### ASSIGNED TASK:
Restate the material verbatim, every line included.

### EXERCISE INPUT:
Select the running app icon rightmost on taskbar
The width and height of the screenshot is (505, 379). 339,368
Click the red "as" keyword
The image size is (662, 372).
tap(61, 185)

### WRITTEN RESPONSE:
Select the running app icon rightmost on taskbar
The width and height of the screenshot is (505, 379). 339,368
Click the red "as" keyword
The image size is (662, 372).
tap(61, 185)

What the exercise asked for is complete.